"""
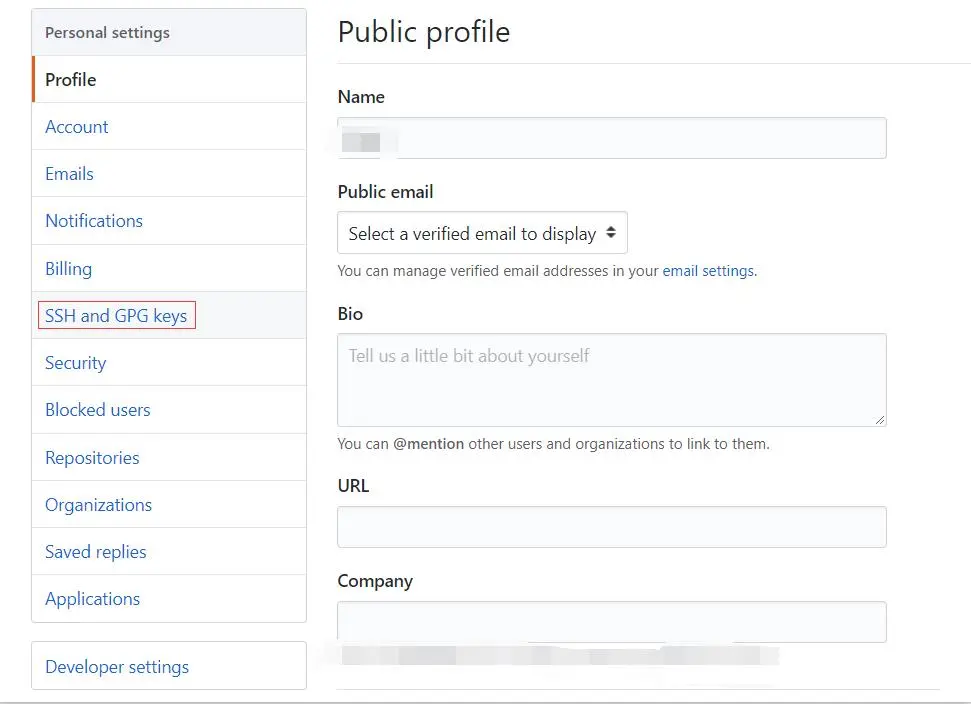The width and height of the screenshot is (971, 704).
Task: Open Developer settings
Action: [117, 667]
"""
"""
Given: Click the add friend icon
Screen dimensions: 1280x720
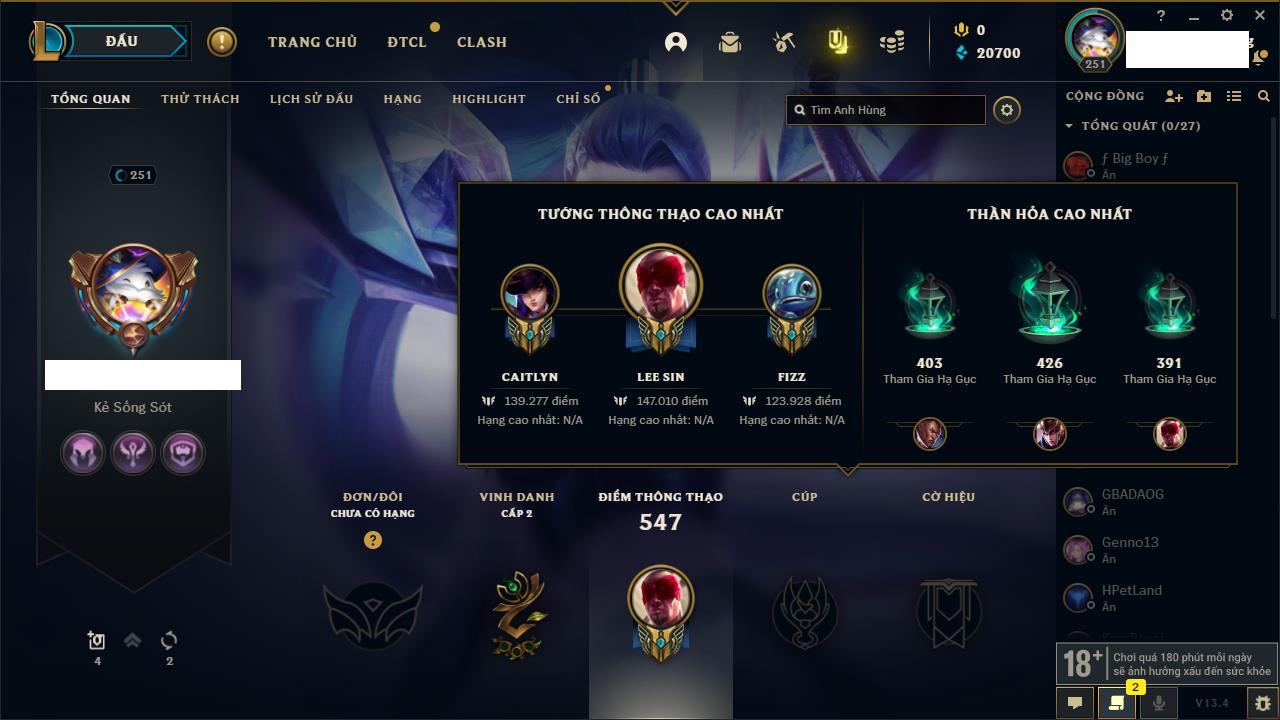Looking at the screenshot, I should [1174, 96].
"""
WHAT THIS TASK INVOLVES –
Please present the lines of the items as a numbered list, starting at the line that contains "The width and" and stopping after the line that contains "Action: [117, 667]". Drop any blank lines and leave the pictures out.

COMPLETED EXERCISE –
1. The width and height of the screenshot is (971, 704).
2. Task: Open Developer settings
3. Action: [117, 667]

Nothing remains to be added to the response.